Task directions: Please reproduce all of the material below word for word, leaving out the pictures.

Records for locating displayed items:
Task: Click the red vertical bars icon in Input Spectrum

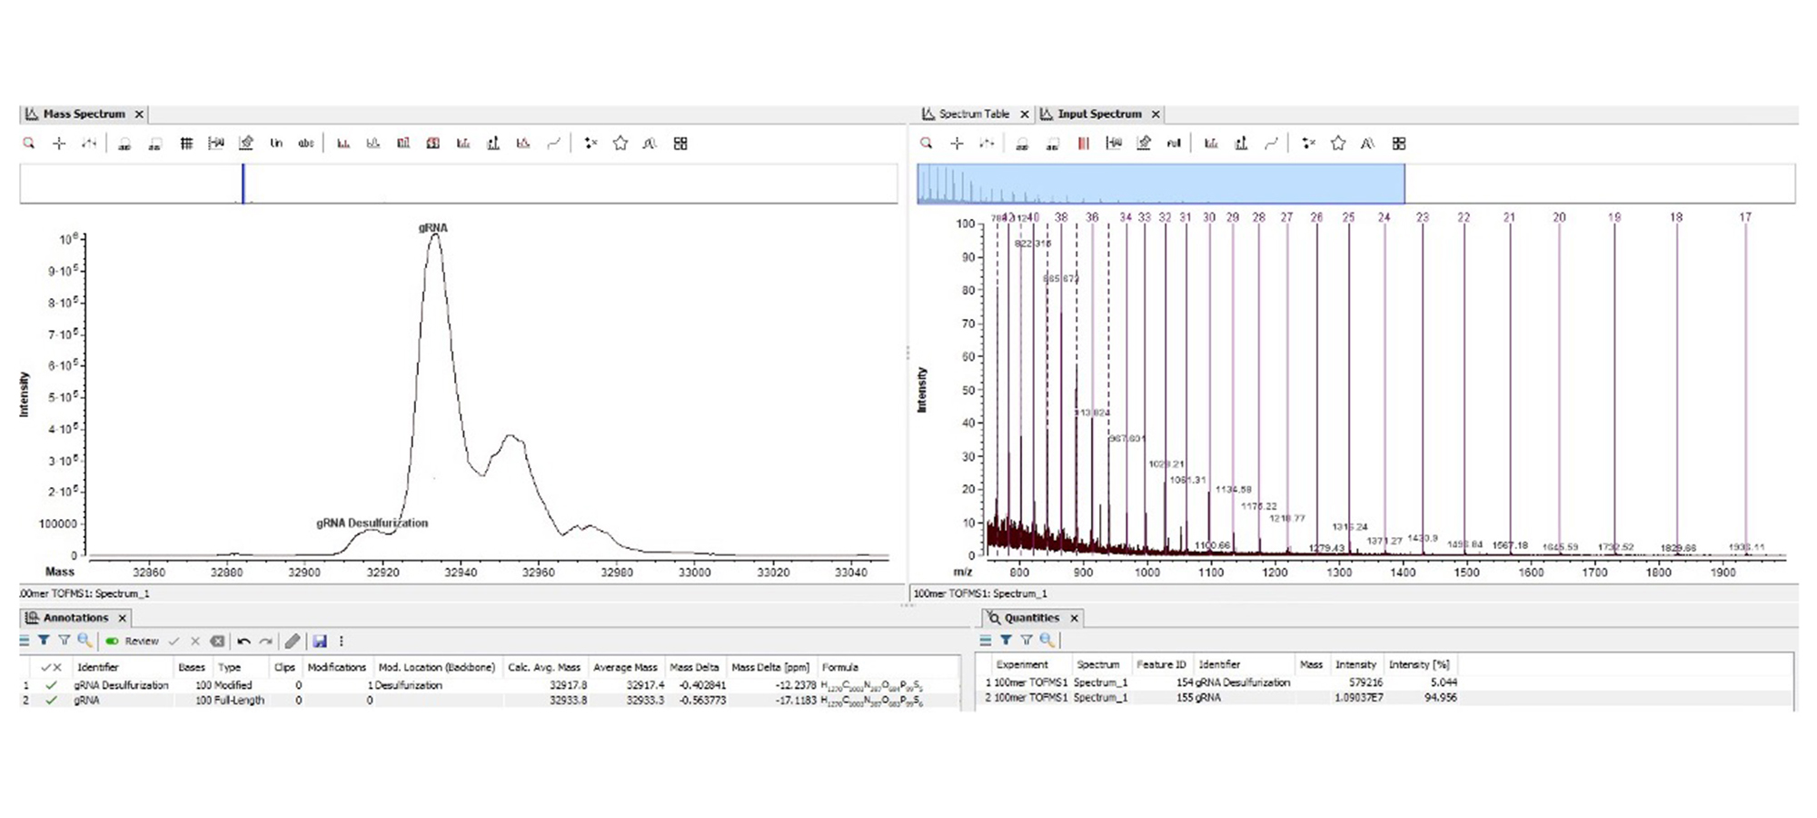Action: pos(1083,144)
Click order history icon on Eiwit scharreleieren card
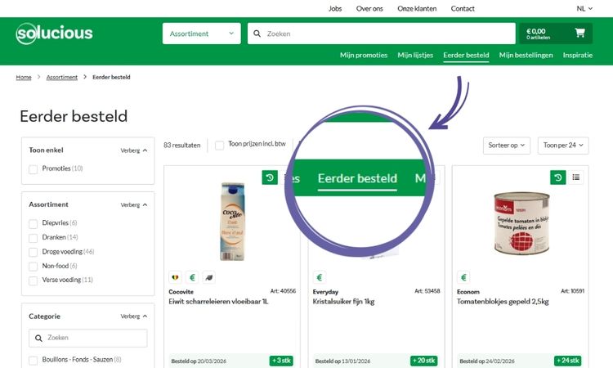The height and width of the screenshot is (368, 613). point(270,177)
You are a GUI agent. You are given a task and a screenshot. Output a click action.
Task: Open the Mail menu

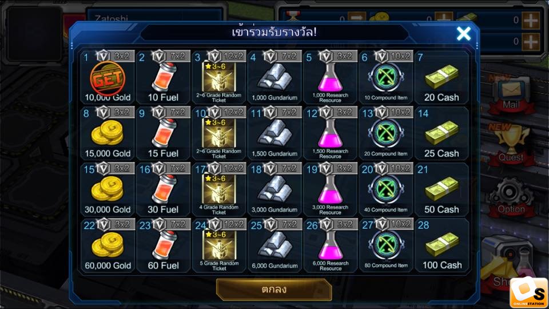point(511,94)
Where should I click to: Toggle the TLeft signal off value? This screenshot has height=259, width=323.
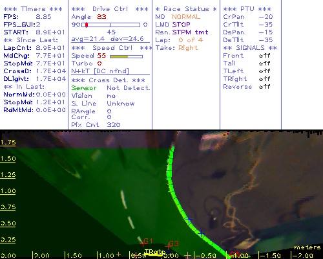[x=264, y=71]
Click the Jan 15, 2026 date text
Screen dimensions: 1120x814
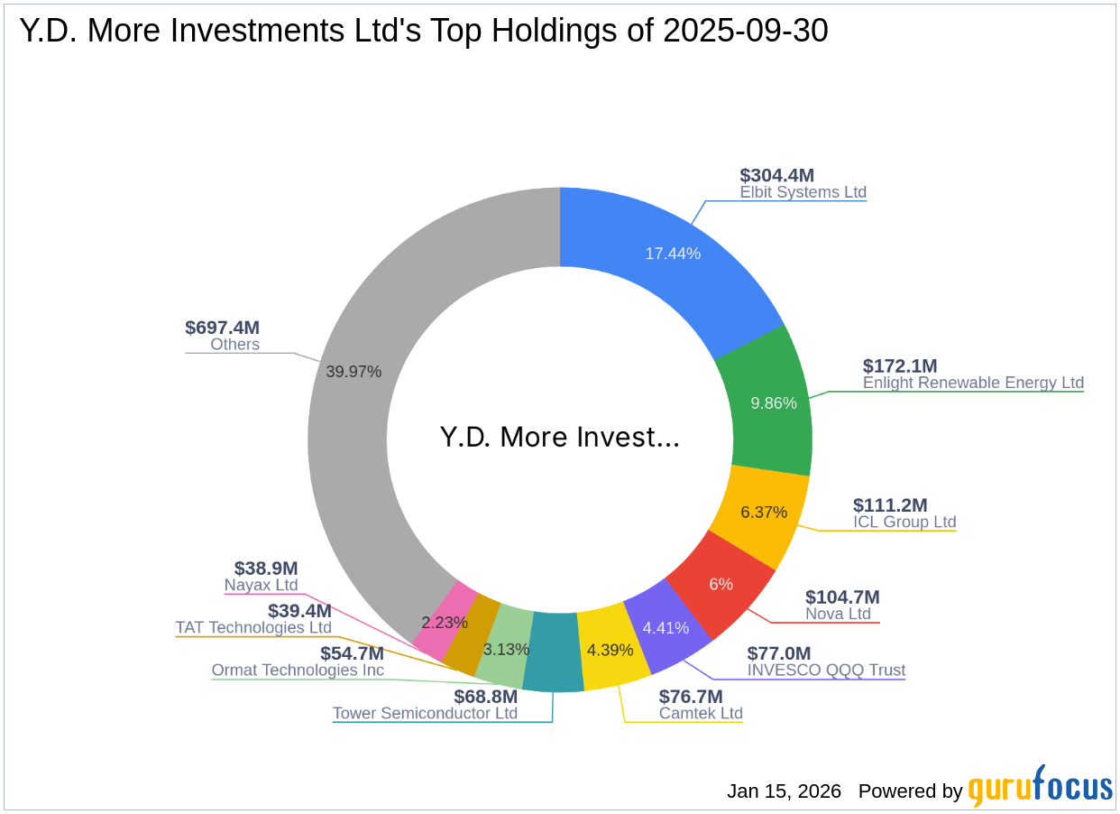[x=782, y=791]
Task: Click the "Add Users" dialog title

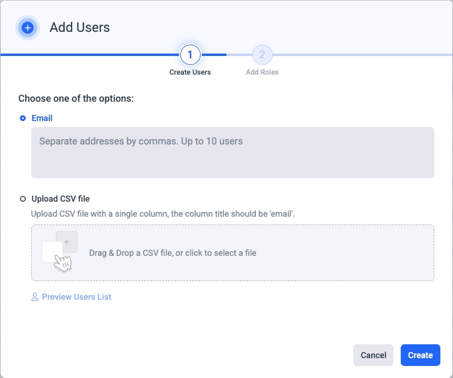Action: [x=80, y=27]
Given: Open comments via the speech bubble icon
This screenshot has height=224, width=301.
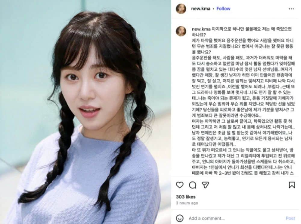Looking at the screenshot, I should coord(193,185).
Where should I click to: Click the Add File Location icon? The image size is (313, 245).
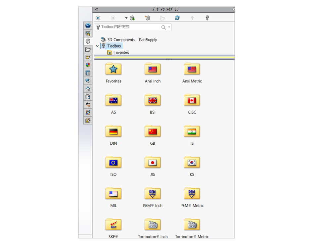tap(148, 18)
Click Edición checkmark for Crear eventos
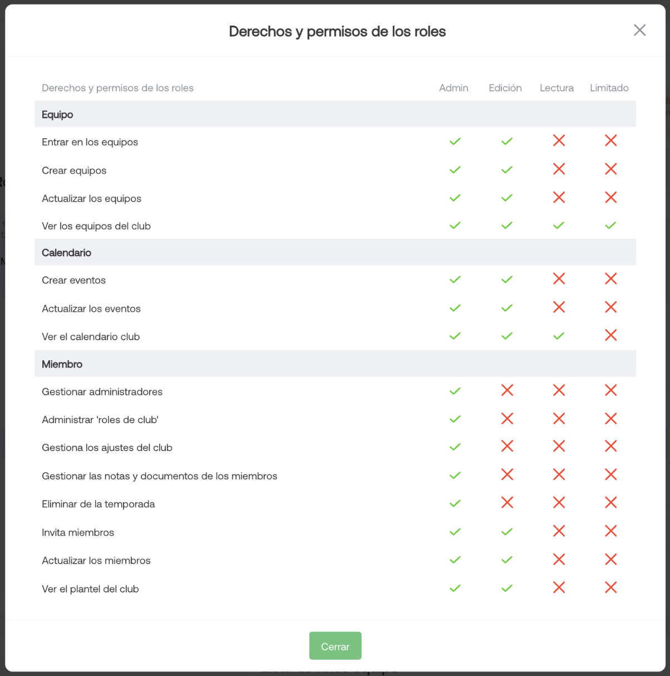 tap(506, 280)
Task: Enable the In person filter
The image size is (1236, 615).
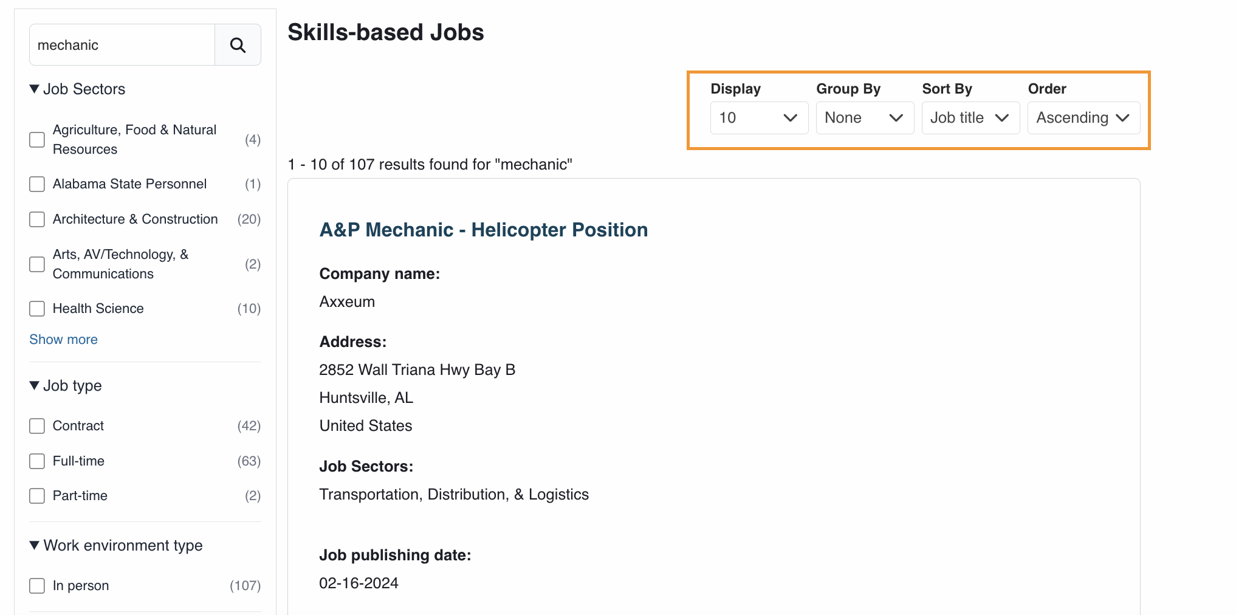Action: (x=37, y=586)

Correct result:
Task: Click the red vertical bars icon in Input Spectrum

Action: pos(1083,144)
Click order history icon on Eiwit scharreleieren card
The height and width of the screenshot is (368, 613). point(270,177)
You are a GUI agent. You are given a task and a screenshot. Output a click action.
Task: Open the Mail menu

point(511,94)
Where should I click to: Toggle the TLeft signal off value? This screenshot has height=259, width=323.
[x=264, y=71]
Click the Jan 15, 2026 date text
Screen dimensions: 1120x814
[x=782, y=791]
Task: Click the "Add Users" dialog title

Action: [x=80, y=27]
Given: Open comments via the speech bubble icon
This screenshot has height=224, width=301.
Looking at the screenshot, I should coord(193,185).
Where should I click to: Click the Add File Location icon? The image size is (313, 245).
tap(148, 18)
Click Edición checkmark for Crear eventos
 tap(506, 280)
Task: Enable the In person filter
The image size is (1236, 615).
Action: (x=37, y=586)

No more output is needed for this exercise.